男女の顔が文字にしか見えなくなった

@nluicdnt

男女の顔が文字にしか見えなくなってしまった




 それは唐突に起きた。


「え……」


 初めはまだ自分は夢を見ているのだと思った。こういう時に頬をつねったりする場面があるけど、今までの俺なら嘘だろそれ、なんて思っていた。

 だけどその時の俺は自然と自分の頬をつねっていた。 


「あ、本当だったんだ」


 誰かに言うでもない独り言が出る。





 晴れた空の下で、スーツやカーディガン、又は制服とか様々な服を着た、恐らく人々なのだろう生物が行き交う交差点の最中で僕は思いっきり自分の頬をつねった。


 恐らく人々なのだろう、と表現したのも無理はない。




 だって、目の前の人々は全員顔と髪型が見えなかった。




 辛うじて男か女かの性別は区別できる。


 顔に思いっきり、男、女と性別ごとに分かれて表示されているからだ。


 これは病気なのだろうか、だとしたら見たことも聞いたこともない病気だ。

 フィクションですら驚きだ。


 人々の全員の顔が文字にしか見えなくなるなんて






「えぇ……マジかよ」


 他の人だけでなく僕自身の顔も文字にしか見えなくなっている。自分の顔がどんな風なのかまるで分からなくなった。

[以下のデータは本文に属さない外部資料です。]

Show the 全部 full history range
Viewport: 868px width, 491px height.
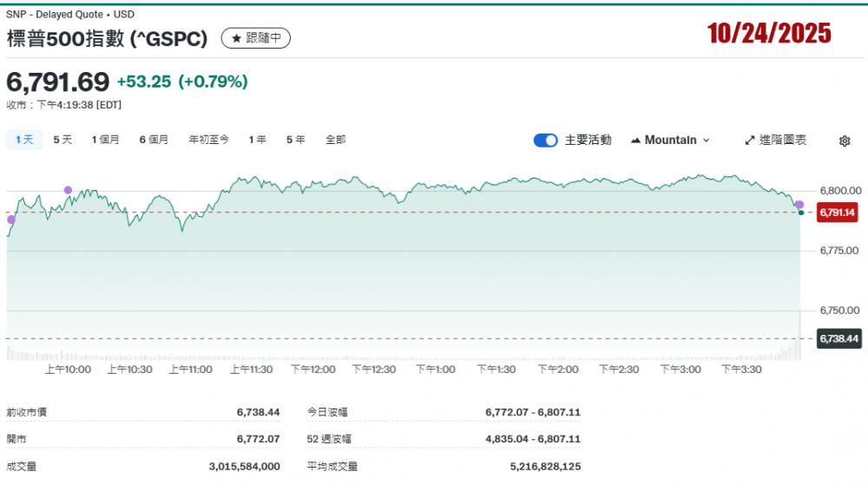click(336, 140)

 これじゃあ髭剃りとかに不便だ。いや、そんなことはどうでもいい。これは明らかに今後の人生に負荷がかかる。

 

 これから出会う取引先の人とか、あと会社の人間とかの顔を覚えるのにも苦労がかかる。


 でも会社に相談なんて出来ない。

 下手すればその病気のせいで解雇される危険だってあるのだ。だから知られることさえ許されない。


 まあ、幸いと言うべきは今が休日だということである。


 精神科、あるいは心療内科なら探せば見つかるであろう。急いでスマホで検索するとあった。休日でも診療している所は意外と多い。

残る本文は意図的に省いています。